Should You Relocate to Trim Taxes in Retirement?

Should You Relocate to Trim Taxes in Retirement?

Relocating for retirement and trimming the budget line for taxes are among the many tasks pre-retirees and retirees have on their to-do lists. Many people consider checking off both items by moving to a state with low taxes or tax breaks that specifically benefit older residents. And these days, people affected by tax reform’s squeeze on the federal deduction for state and local income taxes (SALT) are feeling increased pressure to make such a move.

No doubt moving from a high-tax state to a low-tax state can produce savings. For instance, a taxpayer in California who pays the top state income tax rate of 13.3% can move to Florida and cut that tax rate to zero.

Yet a quick fix can be much more complicated than it seems. Yes, you’ll improve your bottom line, at least at first. But your overall tax savings may not be as great as you anticipated. Relocate to cities such as Dallas or Seattle and you could find higher property taxes cutting into your expected savings. In Texas, residents pay an average of $1,993 in taxes per $100,000 of assessed home value, which is on the higher end of property taxes nationwide.

And the tug of your old hometown may cost you, too. Will you end up with higher travel expenses weighing down your budget, as you fly back and forth to visit family and grandchildren in other parts of the U.S.? Will you actually be willing to put down roots in your new location, or will your spending increase as you maintain a second house or rental property in your previous home state? If you continue to earn an income in the state you leave behind, you’ll owe non-resident taxes, and you could be penalized if you don’t pay.

Check the Moving Punch List
Financial planners say that they’re not seeing an exodus of clients from high-tax states just yet because the law’s impact has yet to be fully felt. Tax laws are also subject to change.
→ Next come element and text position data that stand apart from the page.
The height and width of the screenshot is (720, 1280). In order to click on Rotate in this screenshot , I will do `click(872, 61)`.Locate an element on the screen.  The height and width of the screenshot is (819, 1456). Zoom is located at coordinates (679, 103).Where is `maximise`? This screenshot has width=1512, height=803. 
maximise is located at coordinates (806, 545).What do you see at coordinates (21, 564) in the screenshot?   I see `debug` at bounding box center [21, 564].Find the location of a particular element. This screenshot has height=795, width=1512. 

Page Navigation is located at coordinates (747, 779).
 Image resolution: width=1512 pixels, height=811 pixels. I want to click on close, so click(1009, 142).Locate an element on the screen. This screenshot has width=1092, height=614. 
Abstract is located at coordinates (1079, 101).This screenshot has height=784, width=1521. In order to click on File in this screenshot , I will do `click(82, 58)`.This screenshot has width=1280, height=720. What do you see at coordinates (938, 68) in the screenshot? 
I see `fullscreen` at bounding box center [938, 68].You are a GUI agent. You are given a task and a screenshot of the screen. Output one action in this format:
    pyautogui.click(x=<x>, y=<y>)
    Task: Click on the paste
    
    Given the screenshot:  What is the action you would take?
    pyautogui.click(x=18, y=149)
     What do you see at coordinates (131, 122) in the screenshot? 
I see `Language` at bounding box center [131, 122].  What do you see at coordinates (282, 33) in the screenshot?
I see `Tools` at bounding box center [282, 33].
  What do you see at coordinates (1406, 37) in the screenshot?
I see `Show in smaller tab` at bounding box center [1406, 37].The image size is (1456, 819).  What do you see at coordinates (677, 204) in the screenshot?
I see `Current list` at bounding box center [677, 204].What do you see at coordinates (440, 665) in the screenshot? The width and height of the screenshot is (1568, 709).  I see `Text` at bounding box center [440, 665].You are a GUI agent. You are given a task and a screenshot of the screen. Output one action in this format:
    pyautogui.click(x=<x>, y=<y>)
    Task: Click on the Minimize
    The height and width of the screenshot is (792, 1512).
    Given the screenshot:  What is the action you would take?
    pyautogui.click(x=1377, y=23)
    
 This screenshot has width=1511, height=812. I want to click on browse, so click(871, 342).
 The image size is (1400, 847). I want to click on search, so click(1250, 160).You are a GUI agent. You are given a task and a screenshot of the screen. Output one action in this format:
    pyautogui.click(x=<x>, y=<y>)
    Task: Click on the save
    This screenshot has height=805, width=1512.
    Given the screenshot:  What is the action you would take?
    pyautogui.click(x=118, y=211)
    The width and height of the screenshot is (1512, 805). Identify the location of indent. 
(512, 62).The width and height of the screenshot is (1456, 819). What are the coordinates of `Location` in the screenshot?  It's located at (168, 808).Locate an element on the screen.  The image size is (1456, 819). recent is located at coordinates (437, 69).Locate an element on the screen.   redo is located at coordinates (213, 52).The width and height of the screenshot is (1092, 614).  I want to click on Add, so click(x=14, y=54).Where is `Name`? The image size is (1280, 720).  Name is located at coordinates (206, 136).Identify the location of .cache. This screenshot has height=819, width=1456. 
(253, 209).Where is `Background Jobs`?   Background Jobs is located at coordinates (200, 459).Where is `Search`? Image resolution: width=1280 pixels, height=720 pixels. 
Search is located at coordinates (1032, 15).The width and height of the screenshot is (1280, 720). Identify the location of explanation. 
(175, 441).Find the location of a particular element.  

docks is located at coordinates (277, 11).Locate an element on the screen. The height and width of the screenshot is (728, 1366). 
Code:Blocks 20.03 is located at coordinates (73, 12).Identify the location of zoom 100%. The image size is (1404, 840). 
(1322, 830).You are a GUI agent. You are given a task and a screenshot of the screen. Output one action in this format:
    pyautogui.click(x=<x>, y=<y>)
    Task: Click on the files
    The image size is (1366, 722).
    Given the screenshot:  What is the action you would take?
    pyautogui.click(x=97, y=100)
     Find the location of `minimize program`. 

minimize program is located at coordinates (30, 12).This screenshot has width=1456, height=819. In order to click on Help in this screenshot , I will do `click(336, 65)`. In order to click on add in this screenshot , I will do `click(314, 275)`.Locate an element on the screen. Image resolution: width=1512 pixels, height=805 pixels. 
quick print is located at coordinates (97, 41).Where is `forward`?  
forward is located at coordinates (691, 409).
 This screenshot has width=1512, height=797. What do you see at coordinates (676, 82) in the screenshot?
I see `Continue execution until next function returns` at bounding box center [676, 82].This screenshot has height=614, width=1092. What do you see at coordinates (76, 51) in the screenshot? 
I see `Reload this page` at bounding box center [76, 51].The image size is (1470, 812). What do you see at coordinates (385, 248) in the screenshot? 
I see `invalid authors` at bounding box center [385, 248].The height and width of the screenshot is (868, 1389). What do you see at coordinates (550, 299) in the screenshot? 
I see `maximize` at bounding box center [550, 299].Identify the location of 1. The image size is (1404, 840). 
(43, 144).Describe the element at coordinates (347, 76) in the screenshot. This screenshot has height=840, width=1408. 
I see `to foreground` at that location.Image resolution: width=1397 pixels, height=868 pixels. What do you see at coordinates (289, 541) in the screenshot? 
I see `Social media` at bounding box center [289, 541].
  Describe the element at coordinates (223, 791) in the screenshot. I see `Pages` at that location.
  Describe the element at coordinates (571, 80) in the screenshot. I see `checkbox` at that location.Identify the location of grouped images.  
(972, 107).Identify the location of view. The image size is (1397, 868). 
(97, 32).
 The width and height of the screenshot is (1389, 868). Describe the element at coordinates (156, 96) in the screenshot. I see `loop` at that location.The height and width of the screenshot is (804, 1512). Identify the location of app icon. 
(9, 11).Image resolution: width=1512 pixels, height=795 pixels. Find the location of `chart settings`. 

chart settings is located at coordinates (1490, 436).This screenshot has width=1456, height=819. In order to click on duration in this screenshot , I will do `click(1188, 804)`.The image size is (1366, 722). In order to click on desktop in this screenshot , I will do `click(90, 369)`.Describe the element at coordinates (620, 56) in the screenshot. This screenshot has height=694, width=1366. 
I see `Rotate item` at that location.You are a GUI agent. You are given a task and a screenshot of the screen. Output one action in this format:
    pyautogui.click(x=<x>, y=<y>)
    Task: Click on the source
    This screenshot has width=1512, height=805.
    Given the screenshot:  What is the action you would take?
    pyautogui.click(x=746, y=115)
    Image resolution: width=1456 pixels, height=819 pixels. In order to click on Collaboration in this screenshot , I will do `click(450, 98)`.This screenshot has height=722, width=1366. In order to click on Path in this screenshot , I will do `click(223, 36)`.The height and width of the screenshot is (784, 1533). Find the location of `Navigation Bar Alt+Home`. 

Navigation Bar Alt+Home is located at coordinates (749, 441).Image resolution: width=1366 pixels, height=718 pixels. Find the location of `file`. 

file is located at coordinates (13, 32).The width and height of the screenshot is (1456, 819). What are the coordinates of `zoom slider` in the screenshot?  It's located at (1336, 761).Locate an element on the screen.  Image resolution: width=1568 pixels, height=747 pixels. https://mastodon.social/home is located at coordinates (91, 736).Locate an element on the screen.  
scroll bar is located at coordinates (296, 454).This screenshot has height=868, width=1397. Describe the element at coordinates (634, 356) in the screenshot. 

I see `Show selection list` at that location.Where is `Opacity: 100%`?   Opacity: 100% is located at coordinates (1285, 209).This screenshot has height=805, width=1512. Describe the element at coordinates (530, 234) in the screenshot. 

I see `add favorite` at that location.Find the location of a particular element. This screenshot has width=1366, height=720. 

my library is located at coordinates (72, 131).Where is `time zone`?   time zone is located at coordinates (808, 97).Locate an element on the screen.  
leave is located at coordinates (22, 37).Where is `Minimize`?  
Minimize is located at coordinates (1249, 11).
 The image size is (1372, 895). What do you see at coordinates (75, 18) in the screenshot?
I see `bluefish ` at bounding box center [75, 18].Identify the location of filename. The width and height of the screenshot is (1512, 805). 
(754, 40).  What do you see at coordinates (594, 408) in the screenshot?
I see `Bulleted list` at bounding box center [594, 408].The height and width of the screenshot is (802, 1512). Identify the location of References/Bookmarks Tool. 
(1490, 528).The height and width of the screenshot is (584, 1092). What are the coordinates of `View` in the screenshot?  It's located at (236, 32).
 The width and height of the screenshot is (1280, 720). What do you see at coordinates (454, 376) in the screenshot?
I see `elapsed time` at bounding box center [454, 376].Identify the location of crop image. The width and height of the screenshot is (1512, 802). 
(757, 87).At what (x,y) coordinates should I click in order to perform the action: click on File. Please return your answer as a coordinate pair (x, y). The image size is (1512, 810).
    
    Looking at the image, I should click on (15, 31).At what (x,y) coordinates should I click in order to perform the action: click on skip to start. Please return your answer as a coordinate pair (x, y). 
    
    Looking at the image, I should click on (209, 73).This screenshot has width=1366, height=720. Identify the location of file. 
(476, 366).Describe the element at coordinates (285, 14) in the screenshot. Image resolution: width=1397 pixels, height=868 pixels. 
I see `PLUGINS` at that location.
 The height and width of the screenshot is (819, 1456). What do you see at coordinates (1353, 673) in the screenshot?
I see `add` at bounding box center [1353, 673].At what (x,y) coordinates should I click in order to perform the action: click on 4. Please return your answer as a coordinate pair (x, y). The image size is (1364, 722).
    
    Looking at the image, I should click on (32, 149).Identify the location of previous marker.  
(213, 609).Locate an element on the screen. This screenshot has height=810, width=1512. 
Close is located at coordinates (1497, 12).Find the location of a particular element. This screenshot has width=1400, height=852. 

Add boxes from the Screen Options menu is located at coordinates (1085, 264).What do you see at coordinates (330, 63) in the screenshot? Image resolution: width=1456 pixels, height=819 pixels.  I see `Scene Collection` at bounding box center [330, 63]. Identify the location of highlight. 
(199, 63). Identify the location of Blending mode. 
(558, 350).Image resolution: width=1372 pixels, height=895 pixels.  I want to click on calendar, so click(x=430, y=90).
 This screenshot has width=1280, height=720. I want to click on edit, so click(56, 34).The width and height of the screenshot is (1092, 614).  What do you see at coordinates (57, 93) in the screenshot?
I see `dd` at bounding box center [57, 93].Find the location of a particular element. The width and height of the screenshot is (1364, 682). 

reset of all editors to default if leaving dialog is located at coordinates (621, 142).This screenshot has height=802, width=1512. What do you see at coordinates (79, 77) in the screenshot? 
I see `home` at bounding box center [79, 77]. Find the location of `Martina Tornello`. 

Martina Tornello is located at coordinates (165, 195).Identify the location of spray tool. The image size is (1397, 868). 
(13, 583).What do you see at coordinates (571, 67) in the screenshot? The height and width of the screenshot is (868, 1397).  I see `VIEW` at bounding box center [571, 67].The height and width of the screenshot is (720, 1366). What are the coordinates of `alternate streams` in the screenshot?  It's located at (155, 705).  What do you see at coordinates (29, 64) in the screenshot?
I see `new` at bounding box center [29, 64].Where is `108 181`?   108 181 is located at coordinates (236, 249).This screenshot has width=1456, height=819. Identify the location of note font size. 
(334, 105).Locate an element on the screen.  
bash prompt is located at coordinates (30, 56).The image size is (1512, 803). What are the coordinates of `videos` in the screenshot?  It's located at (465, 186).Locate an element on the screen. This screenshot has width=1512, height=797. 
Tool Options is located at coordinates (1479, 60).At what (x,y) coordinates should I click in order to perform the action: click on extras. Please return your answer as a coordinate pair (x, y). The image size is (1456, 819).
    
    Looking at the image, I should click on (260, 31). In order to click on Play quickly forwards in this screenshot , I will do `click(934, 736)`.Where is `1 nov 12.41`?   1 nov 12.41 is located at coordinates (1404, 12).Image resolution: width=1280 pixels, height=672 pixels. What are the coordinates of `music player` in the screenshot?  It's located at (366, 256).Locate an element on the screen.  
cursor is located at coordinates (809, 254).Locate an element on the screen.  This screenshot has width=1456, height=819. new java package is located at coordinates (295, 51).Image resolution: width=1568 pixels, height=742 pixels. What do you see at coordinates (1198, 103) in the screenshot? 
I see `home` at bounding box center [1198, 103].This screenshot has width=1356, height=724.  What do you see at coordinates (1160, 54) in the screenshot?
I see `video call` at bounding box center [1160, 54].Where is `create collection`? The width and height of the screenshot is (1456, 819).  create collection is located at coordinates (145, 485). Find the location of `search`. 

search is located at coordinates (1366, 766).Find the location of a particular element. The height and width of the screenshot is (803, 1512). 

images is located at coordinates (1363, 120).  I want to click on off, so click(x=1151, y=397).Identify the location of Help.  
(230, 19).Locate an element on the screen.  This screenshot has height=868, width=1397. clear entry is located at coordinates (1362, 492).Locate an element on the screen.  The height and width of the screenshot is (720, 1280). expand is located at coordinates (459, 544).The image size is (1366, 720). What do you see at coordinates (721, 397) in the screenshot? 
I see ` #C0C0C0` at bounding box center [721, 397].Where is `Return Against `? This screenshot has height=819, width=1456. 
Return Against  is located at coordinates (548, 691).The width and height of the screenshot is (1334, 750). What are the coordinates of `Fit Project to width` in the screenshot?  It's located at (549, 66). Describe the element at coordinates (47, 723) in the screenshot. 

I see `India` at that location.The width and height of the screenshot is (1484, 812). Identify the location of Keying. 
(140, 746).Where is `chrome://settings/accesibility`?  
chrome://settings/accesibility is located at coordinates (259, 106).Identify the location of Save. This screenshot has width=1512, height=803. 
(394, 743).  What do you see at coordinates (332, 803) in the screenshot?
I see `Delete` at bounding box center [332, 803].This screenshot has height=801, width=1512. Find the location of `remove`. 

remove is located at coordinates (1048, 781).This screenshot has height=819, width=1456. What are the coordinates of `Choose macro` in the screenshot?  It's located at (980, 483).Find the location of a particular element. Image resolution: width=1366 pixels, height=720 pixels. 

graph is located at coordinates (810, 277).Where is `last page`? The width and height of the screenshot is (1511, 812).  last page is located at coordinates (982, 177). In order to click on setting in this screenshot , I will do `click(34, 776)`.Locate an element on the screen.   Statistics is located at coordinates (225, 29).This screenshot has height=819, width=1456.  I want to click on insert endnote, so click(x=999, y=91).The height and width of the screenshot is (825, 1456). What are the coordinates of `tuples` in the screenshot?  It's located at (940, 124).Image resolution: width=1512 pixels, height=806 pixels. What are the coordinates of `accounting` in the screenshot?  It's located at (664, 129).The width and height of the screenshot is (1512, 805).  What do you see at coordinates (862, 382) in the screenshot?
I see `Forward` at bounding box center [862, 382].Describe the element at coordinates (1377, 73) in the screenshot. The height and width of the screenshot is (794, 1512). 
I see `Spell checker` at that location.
There are several bills in the U.S. House that would raise or eliminate the SALT deduction cap, though it’s unclear what action could result. Also, the cap is scheduled to expire with other provisions of the 2017 Tax Cuts and Jobs Act after 2025.

Item No. 1: A high-tax state may make it difficult to leave. In some cases, you’ll have to deal with tax prepayments or you’ll forfeit a state tax credit if you move. Be sure to check your current state’s tax policies before considering a move, so you can be prepared for extra tax payments or extra paperwork.

Item No. 2: Be willing to commit to your new state. You can only have one domicile, and it’s where you consider your home. If you don’t want to spend enough time in your new location and you are reluctant to make it your home, it’s hard to make it work from a tax standpoint. Besides needing to prove residency in your new location, living in two places can be costly. Let’s say you keep a house in Maryland and buy an inexpensive condo in Florida that you don’t enjoy spending time in beyond a few months in the winter. You would rack up a lot of expenses with carrying costs on both the house and the condo and the added travel expenses for going back and forth. Even if you sell your house and stay in hotels, returning to your home state frequently to visit friends and family can get expensive.

Before you move, spend time in the new location and consider whether you’ll be satisfied with the quality of health care and the culture and entertainment offerings. Investigate the transportation options in your new community. Visit outside of vacation season and stay for longer periods.

Item No. 3: Be prepared to prove you really moved, particularly if you will have more than one home. Some states, such as California, are particularly aggressive in making sure you cut your ties if you moved to, say, Nevada, for the lower taxes but kept a second residence in California. You need to show you actually took up residence elsewhere. Register to vote, open a bank account, even keep receipts from your new hairdresser. The more you can document the ties to your new community, the more you can prove you really relocated, he says.

Item No. 4: Look at the whole tax picture. In addition to state taxes, be sure to check whether local taxes are high, and research whether taxes and other expenses are on the increase in the state you are moving to. Check if the new state has death taxes, and if so, its rules, and be aware that you need to re-do your estate planning documents for your new state.

Also, if you are still earning income from a business based in your previous home state, you’ll need to file a nonresident tax return and pay taxes on the income. For instance, you’ll need to pay taxes on income from rental properties or an Airbnb. Income from partnerships and corporations can fall into a grey area and you’ll need to find out what you might owe.

Item No. 5: Time your move carefully. Think in the long term so you only have to move once. Your adult kids or other family members who live elsewhere are unpredictable—you could move to escape high taxes only to find you have grandchildren on the way in another state, which may lead you to move twice and spend far more than you saved.

But if it’s a more predictable event, say, you are expecting a deferred compensation payoff after your company has been sold, moving sooner rather than later could make a big difference for you financially. Your payout could be taxed at your new state’s lower tax rate, potentially saving you thousands of dollars.

Running through this checklist may help you figure out whether you are ready to stay or go, but it’s not an easy decision particularly if you’ve been a longtime resident of your current hometown.

Whether you are still working or fully retired, moving to cut your tax bill can save you money. But before you hire the movers, the key is making sure it’s the cost-cutting strategy for you. A conversation with your CPA may be your best step in pre-planning.